115 drifted for five days before stranding near Marathon, Ontario, on Pic Island, located on the north shore of Lake Superior, becoming the final shipwreck to occur on the Great Lakes during the 1800s. Her crew made it ashore in 115s small life raft, making multiple trips between the stranded barge and Pic Island until everyone on board reached safety. Some of the crewmen carried with them extra clothes, while others carried food (two loaves of bread and ham). As well as clothes and the food items, the crewmen carried with them candles and grease. After walking around the island for a while, the crewmen discovered an old, roofless log cabin, containing a stove. They fashioned a roof out of tree branches, and spent the night in the cabin. The following morning, the crewmen tore the cabin down, fashioning a makeshift raft out of the wood. They made it ashore on the mainland, and ended up camping in the bush. The next day, they began walking along the shore to the west, camping in the bush that night as well. After walking for four days, the crewmen stumbled upon a Canadian Pacific Railway track. Following the track, the crewmen managed to make it to Middletown, Ontario, at around noon, that same day. Although all of 115s crew survived, her cook's feet were frostbitten. All of 115s crew made it home in time for Christmas. 115 was the second whaleback lost on the Great Lakes. (Note: In total, eight whalebacks wrecked on the Great Lakes. Four of them 104, 115, Sagamore and 129 were barges, while a further four, Thomas Wilson, James B. Colgate, Clifton and Henry Cort were steam powered.)

==115 wreck==
The wreck of 115 was discovered in 1980 after a major search by wreck hunter Ryan LeBlanc at a depth of between 40 and 80 ft of water, on a rock bottom.
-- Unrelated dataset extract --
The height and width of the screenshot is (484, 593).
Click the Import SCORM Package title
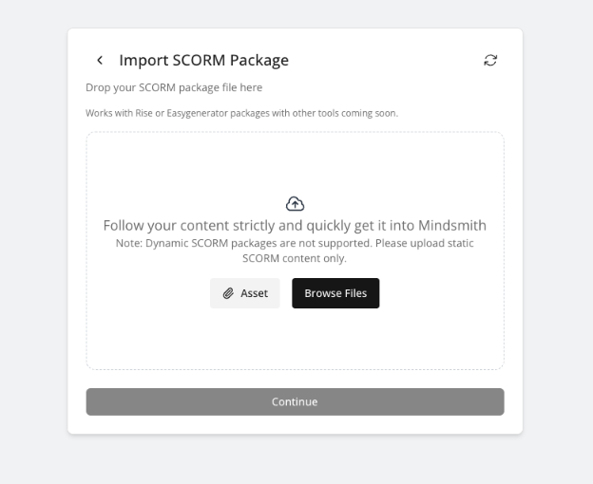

Maritime historian and author Cris Kohl's book, The 100 Best Great Lakes Shipwrecks – Volume II. erroneously states that 115s bow with its turret is intact, whereas dive footage shot in about 1980 shows that her stern and its turret are intact, instead of the bow. The bow section is broken up. Due to the force with which 115 pounded against Pic Island, there are twisted steel plates located as high as 50 ft on the cliff she wrecked against. Her intact bell was retrieved around the time she was discovered.